Numerical Analysis - Synthetic Analysis

Question

I have been working on this homework problem for 2 hours, having thought it was pretty simple, and its really annoying me.

I am given two operators and a function f(x) that is five times differentiable on some interval. $$\alpha f(x)=f(x+h/2) - f(x-h/2)$$ And $$\beta f(x) = 1/2(f(x+h/2) + f(x-h/2))$$ I am asked to prove that $$\beta\alpha^3f(x) = h^2/2(f''(x+h) - f''(x-h)) + O(h^5))$$

I believe we are working with equispaced points, where $\delta x = h$. Possibly relevant equations: At a fixed point $$(1) f''(x) ~ 1/4h^2(\alpha^2)f(x)) = f''(x) + O(h^2)$$ $$ (2) f''(x_v) ~ \frac{f_{v+1}(x) - 2f_v(x) + f_{v-1}(x)}{h^2} = f'(x_v) + O(h^2)$$ (Where $f_v(x) = f(x_0 + vh)$)

Attempted Solution: $$\alpha f(x) = f(x + h/2) - f(x-h/2)$$ $$\alpha^2f(x) = f(x + h) - f(x) - f(x) +f(x-h)$$ $$\alpha^3f(x) = f(x+3h/2) -2f(x + h/2) + f(x-h/2) -f(x+h/2) +2f(x-h/2) - f(x - 3h/2)$$ $$\beta\alpha^3f(x) = 1/2( [f(x+2h) -2f(x +h) + f(x) -f(x+h) +2f(x) -f(x-h)] - [f(x+h) -2f(x) + f(x-h) -f(x) + 2f(x-h) -f(x-2h)]) = 1/2(f(x+2h) -5f(x+h) +5f(x) -5f(x-h) -f(x-2h))$$ I may be a bit off with the expression--every time I work through it, I seem to get different solution.
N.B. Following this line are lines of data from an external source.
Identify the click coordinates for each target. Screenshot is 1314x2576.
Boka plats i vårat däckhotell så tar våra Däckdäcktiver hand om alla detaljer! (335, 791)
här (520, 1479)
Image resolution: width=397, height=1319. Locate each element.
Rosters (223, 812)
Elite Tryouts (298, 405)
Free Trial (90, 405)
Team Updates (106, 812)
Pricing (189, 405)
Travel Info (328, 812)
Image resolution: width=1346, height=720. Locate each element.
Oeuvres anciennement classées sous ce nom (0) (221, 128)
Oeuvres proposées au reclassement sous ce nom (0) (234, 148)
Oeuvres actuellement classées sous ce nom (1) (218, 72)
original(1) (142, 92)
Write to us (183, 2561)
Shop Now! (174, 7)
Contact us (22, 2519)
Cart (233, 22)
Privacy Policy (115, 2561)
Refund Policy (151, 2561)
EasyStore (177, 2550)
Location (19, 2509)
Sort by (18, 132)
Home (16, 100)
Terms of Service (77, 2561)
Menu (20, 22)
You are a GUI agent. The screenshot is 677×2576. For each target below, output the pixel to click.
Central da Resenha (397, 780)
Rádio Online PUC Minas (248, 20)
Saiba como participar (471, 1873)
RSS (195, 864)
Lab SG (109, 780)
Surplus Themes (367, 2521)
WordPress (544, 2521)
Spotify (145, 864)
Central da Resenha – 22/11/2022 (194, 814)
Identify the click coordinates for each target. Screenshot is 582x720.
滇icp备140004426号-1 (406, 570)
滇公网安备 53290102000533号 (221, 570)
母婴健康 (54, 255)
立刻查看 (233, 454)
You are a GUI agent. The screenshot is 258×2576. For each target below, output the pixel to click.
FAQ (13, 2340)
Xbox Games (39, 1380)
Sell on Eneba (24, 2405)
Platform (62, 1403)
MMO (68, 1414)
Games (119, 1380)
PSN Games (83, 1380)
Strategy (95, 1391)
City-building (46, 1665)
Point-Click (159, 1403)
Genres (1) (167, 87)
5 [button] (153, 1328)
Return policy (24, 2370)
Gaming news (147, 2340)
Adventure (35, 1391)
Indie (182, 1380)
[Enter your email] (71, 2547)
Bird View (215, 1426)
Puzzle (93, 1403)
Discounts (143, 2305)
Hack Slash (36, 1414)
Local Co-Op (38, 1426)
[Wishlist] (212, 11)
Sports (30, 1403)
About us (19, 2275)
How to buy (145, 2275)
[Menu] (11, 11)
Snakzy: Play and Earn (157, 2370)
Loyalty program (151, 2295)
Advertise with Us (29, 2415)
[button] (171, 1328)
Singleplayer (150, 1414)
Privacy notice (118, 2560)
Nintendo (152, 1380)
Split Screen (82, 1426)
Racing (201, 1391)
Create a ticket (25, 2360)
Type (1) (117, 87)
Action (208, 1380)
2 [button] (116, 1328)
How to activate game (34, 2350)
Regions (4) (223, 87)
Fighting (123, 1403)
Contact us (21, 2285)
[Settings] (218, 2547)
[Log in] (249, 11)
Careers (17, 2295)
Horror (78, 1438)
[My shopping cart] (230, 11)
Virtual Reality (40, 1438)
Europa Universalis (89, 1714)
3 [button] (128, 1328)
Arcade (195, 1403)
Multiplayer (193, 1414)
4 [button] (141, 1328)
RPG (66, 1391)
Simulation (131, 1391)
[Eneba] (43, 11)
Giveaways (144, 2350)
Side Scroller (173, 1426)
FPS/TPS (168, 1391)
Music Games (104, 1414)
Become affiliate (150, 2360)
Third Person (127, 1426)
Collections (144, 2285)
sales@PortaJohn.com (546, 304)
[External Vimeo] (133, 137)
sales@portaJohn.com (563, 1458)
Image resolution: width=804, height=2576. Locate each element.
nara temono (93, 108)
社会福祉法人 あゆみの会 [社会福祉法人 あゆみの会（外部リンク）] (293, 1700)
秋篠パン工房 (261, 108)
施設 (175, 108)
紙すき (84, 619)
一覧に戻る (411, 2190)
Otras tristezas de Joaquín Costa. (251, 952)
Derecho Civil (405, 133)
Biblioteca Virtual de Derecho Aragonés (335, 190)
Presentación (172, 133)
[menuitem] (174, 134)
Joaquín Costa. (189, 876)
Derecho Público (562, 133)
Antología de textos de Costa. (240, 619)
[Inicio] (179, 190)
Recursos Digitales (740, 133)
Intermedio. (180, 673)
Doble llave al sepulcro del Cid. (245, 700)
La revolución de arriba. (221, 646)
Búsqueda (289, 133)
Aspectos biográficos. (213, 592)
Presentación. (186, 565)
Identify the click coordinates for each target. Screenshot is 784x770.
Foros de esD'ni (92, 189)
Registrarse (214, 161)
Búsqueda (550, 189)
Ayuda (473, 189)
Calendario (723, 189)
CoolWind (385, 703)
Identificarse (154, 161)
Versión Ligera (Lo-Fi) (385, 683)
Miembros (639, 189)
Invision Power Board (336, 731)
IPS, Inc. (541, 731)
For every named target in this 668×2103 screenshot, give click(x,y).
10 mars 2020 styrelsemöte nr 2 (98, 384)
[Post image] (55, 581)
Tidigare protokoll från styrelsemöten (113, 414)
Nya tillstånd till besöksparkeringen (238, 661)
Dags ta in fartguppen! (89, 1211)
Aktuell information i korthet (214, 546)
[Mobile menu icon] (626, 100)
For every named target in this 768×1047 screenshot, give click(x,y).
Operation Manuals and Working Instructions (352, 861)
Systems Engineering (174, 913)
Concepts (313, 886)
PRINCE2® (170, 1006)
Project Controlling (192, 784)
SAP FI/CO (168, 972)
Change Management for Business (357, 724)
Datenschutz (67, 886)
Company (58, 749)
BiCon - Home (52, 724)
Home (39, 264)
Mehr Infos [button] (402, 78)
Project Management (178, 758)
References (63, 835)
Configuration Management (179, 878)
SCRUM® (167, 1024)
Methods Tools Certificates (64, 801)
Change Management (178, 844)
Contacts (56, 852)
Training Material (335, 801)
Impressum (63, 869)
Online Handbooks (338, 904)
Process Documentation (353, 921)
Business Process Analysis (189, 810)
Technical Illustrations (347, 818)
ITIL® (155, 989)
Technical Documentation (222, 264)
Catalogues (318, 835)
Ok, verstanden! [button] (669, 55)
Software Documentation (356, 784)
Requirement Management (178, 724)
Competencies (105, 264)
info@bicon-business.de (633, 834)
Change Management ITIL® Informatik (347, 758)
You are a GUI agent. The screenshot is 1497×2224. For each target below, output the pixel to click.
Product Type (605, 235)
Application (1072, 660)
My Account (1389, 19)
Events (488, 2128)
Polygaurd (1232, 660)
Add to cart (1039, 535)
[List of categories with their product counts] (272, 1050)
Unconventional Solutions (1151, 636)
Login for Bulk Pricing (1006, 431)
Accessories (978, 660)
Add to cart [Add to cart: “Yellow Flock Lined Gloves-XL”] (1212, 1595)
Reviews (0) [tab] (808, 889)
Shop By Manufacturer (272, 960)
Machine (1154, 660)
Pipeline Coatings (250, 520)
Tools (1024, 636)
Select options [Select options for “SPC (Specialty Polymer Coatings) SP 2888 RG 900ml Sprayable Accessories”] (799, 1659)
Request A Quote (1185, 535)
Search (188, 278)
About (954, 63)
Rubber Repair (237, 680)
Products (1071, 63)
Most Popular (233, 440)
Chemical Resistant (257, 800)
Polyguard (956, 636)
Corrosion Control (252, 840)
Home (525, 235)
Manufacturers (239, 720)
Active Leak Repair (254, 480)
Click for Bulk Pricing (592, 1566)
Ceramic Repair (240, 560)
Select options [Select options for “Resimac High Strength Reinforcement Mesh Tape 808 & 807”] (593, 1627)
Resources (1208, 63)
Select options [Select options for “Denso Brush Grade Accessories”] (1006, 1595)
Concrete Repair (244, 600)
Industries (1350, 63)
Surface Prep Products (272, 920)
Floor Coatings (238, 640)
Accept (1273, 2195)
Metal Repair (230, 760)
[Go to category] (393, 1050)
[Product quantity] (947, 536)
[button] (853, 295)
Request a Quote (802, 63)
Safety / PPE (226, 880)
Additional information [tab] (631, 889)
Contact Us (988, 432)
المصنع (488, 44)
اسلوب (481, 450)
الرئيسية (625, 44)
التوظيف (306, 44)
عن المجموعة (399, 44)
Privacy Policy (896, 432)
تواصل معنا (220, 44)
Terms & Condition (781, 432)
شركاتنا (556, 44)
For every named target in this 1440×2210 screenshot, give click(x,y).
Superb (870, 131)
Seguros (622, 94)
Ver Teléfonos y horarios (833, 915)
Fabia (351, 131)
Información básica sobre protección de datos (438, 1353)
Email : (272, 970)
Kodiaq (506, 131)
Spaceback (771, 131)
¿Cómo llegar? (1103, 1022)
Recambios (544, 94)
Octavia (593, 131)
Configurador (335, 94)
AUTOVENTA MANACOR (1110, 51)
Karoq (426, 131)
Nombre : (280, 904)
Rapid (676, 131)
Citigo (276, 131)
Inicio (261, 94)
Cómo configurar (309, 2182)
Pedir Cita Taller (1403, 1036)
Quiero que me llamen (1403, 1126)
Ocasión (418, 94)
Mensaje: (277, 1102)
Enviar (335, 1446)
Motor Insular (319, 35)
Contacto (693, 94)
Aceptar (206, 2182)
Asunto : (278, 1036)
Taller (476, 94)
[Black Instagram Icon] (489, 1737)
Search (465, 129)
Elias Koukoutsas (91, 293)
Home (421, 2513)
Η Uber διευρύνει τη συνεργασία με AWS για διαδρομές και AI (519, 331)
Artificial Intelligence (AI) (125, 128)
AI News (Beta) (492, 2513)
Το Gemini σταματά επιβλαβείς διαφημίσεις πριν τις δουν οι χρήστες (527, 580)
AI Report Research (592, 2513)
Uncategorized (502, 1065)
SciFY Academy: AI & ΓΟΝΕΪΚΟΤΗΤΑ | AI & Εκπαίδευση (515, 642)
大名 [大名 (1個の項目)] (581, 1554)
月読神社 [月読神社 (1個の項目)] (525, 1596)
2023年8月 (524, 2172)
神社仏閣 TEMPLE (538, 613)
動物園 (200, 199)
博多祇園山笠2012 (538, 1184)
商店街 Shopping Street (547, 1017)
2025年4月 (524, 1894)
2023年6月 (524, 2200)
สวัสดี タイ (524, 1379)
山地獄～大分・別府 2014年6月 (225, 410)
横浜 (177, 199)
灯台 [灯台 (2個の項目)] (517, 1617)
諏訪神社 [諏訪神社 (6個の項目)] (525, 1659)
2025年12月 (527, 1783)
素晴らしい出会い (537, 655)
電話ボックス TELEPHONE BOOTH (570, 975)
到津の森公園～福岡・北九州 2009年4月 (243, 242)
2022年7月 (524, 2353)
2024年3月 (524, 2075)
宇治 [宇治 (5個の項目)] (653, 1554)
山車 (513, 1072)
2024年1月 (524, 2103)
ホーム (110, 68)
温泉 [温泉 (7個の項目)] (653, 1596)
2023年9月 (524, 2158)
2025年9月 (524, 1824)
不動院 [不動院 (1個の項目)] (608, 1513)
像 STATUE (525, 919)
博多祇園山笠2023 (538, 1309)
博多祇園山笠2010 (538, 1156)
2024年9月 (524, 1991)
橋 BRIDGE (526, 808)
After expanding it out, I can't seem to get it to fit the equation Im proving. The main reason is 1. The formula (1) for f''(x+h) requires a term f(x+3h). You cannot get it from the operators. Formula (2) you do not need that term, but I cannot get it to work out.

2. How on earth do I get orders of $h^5$ as the error? I understand getting $O(h^4)$--that follows directly from factoring out $h^2$ when substituting in f''(x).

Answer 1

Define the translation operator $$(\tau f)(x)=f(x+h/2)\implies(\tau^n f)(x)=f(x+nh/2).$$ Then $α=τ-τ^{-1}$ and $β=\frac12(τ+τ^{-1})$ so that by the binomial theorem \begin{align} βα^3&=(αβ)α^2=\frac12(τ^2-τ^{-2})α^2\\ \end{align}

By Taylor expansion $τ=\exp(hD/2)$, where $D$ is the differentiation operator, so that $α=2\sinh(hD/2)$. Thus $$ α^2=4\sinh^2(hD/2)=2(\cosh(hD)-1)=h^2D^2+\frac1{24}h^4D^4+... $$ so that finally $$ (βα^3f)(x)=\frac{h^2}2[f''(x+h)-f''(x-h)]+\frac{h^4}{48}[f^{(4)}(x+h)-f^{(4)}(x-h)]+O(h^6) $$ The second term is $O(h^5)$ by the mean value theorem.